ハードバピッシュ&アレグロな日々

CD(主にジャズ・クラシック)の感想を書き留めます

カーティス・カウンス/ユー・ゲット・モア・バウンス

2024-10-08 21:09:14 | ジャズ(ハードバップ)

ジャズのジャケットには色々ヘンテコなものがありますが、その中でもお色気系の代表格が今日ご紹介する1枚です。白衣を着た女医らしき金髪美女が胸に聴診器を当ててアッハ〜ンと声を出しているのでしょうか?まるで成人向け漫画のカバーみたいで、ハレンチ極まりないですね。

ただ、内容はいたって正統派のジャズです。リーダーはカーティス・カウンス。

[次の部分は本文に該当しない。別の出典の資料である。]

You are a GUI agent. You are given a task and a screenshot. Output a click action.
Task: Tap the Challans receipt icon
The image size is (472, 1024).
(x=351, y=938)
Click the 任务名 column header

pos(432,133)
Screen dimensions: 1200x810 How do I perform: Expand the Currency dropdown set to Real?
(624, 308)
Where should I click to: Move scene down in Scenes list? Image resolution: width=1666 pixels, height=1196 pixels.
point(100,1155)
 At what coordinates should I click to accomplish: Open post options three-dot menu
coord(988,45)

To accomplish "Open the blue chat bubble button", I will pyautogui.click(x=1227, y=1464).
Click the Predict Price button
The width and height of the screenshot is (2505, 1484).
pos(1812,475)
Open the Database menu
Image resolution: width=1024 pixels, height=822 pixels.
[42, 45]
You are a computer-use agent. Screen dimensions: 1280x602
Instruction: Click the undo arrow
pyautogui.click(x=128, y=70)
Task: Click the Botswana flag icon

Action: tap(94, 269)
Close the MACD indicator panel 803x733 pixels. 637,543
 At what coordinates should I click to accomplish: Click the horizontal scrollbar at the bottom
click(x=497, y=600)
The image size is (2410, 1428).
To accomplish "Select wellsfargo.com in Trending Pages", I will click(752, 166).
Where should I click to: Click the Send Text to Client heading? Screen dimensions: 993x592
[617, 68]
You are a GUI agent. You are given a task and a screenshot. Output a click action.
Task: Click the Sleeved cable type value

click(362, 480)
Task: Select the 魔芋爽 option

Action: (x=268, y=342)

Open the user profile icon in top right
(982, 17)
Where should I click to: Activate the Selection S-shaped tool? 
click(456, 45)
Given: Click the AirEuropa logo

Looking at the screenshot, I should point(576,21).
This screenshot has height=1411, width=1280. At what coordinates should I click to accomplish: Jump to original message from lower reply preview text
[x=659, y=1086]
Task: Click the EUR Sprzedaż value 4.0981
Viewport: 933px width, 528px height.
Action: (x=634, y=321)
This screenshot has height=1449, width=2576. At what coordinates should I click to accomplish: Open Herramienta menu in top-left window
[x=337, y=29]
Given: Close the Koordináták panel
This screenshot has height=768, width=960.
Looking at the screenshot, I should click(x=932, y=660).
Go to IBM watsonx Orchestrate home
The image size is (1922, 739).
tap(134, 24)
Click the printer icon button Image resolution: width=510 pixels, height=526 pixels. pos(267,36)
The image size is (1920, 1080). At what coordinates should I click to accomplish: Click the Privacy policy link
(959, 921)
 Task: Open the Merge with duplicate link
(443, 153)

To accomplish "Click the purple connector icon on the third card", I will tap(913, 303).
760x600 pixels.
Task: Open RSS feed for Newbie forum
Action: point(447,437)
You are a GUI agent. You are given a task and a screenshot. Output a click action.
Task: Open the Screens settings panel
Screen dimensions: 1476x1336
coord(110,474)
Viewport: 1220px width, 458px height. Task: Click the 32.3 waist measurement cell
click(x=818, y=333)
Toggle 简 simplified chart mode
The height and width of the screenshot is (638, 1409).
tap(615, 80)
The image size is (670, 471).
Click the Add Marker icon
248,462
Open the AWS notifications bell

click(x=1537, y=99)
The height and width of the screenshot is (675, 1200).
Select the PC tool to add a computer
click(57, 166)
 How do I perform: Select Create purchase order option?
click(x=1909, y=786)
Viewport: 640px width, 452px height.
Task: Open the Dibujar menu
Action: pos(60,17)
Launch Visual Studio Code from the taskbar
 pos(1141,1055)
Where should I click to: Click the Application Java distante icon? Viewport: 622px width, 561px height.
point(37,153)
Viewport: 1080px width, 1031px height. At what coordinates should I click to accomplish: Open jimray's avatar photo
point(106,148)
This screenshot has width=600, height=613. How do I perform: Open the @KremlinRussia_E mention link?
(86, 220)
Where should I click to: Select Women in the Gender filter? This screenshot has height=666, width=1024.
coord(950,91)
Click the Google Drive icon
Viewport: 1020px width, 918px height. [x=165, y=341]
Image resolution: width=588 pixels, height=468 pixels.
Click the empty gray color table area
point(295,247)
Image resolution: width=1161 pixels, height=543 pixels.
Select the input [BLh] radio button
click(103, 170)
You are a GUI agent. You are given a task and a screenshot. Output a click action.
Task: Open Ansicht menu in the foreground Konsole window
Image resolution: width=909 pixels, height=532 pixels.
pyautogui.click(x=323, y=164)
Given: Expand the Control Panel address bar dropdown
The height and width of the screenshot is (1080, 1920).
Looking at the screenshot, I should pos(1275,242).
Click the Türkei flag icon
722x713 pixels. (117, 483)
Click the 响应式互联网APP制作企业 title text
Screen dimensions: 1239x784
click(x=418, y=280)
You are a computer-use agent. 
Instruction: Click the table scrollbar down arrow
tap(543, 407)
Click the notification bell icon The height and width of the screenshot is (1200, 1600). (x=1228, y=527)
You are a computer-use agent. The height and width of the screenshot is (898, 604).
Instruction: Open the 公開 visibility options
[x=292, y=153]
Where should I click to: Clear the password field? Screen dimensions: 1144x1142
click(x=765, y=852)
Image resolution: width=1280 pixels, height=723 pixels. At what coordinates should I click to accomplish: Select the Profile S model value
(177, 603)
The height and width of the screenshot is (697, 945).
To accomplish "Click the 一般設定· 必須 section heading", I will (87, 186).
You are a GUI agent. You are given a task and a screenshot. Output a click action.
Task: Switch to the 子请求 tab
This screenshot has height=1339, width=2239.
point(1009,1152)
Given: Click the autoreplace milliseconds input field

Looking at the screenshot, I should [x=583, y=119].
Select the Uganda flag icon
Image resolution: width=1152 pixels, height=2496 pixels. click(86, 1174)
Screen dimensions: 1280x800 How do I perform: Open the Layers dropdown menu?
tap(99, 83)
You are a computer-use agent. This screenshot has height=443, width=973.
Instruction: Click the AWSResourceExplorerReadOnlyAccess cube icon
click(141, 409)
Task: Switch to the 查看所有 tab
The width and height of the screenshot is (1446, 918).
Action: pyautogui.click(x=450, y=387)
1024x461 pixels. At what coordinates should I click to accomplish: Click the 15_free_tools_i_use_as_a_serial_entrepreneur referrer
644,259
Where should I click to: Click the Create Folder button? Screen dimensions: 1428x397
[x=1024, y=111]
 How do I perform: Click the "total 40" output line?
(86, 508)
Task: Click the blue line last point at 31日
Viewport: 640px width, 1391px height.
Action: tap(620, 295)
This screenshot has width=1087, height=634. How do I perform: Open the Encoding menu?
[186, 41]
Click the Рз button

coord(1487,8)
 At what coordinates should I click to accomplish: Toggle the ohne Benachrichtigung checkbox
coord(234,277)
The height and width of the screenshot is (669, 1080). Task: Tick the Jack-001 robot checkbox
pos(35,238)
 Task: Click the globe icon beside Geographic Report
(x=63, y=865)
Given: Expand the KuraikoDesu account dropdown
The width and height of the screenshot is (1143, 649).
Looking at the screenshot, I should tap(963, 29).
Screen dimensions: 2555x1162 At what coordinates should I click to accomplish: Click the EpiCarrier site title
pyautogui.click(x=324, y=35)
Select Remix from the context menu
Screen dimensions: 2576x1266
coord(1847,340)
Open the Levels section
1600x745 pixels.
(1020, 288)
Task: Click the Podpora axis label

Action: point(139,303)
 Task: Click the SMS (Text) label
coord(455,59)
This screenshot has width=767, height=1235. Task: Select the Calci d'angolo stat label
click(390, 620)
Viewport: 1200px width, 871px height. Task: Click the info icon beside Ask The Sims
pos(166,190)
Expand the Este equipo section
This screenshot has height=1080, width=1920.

西海岸で活躍した黒人ベーシストでチェット・ベイカー「ピクチャー・オヴ・ヒース」、ショーティ・ロジャース「スウィンギング・ミスター・ロジャース」はじめ数々のウェストコースト・ジャズの名盤に参加しています。リーダー作も何作かあり、本作は1956年から1957年にかけて名門コンテンポラリー・レコードに吹き込まれた作品。メンバーはジャック・シェルドン(トランペット)、ハロルド・ランド(テナー)、カール・パーキンス(ピアノ)、フランク・バトラー(ドラム)。シェルドンだけが白人で、それ以外は西海岸で活躍する黒人ジャズマン達です。従ってウェストコースト・ジャズとは少し違う西海岸ハードバップとでも言うべきジャズが繰り広げられています。

全8曲。オリジナル2曲、歌モノスタンダード4曲、バップスタンダード2曲と言う構成です。オープニングはカウンス作のレイジーな雰囲気のブルース"Complete"で、カウンスのウォーキングベースをバックに、まずシェルドンのミュートトランペットが絡み、ランド、パーキンスがソロを取って行きます。2曲目以降は歌モノで、ランドのワンホーンによるバラード"How Deep Is The Ocean?"、メル・トーメやアート・ペッパーで有名な"Too Close For Comfort"、ドライブ感満点のハードバピッシュな"Mean To Me"と続きますが、イチ押しは5曲目の"Stranger In Paradise"。原曲はボロディンの「だったん人の踊り」で、それを「キスメット」というミュージカルのために編曲したものです。元々のクラシック曲が名曲ですが、本作での演奏も素晴らしく、ランドの歌心溢れるテナー、ややくすんだ音色のシェルドンのトランペット、パーキンスのエレガントなピアノソロがさらに曲の魅力を引き立てています。

6曲目"Counceltation"はモードジャズを先取りしたかのようなやや不思議な旋律のバラード。ラストの2曲はチャーリー・パーカーの"Big Foot"とディジー・ガレスピーの"Woody'n You"とビバップの2大巨人の名曲を軽快に演奏して終わります。前者ではカウンスの長めのベースソロもフィーチャーされています。結局、カウンスはコンテンポラリーに4枚、ドゥートーンに1枚「エクスプローリング・ザ・フューチャー」を残しますが、1963年に37歳の若さで心臓発作で亡くなります。本作の翌年に事故死するカール・パーキンスと言い、この頃のジャズマンは本当に早死にが多いですね。